Yup, sure am.  I see you're still just as predictable as always - when backed into a corner by logic and having no sensible reply, you still jump right into pathetic attempts at personal insult for defence


----------



## MannDude (Jan 27, 2014)

LOL.

They sunk his thread and changed his title.

LET is a fucking shithole of a forum. Don't piss off big papa Jon who feeds the sketchy little 'independent' hosts.


----------



## love4cars4234 (Jan 27, 2014)

CVPS_Chris said:


> Are you still sporting the XXXL?


Immature as hell & pathetic attempt to insult someone who has done nothing wrong to you. My thread is not for suckers like you so enjoy your stay while your company's reputation is getting ruined. LOL


----------



## Aldryic C'boas (Jan 27, 2014)

love4cars4234 said:


> Immature as hell & pathetic attempt to insult someone who has done nothing wrong to you. My thread is not for suckers like you so enjoy your stay while your company's reputation is getting ruined. LOL


To be fair, I've done _plenty_ to him.  Such as calling him out on his bullshit when he gets those delusions of grandeur and tries to act all high and mighty :3  The thing is, he damn near _never_ can back his talk, so he ends up having to resort to insult tactics.

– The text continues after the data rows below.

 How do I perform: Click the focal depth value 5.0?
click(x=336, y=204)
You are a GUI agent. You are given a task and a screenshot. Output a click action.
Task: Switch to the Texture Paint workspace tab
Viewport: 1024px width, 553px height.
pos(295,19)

It's been an ongoing thing for quite some time.  Shame, too, he used to be a pretty nice guy until his ego overran his decency.


----------



## CVPS_Chris (Jan 27, 2014)

You have nothing to ever back your claims either. Hence why I dont validate mine.


----------



## Aldryic C'boas (Jan 27, 2014)

Kevin Hillstrand.


----------



## CVPS_Chris (Jan 27, 2014)

Like what does that even mean? Is someone not allowed to work under an alias because they don't want their personal information out there? Adam asked me to stay under the alias and I allowed it.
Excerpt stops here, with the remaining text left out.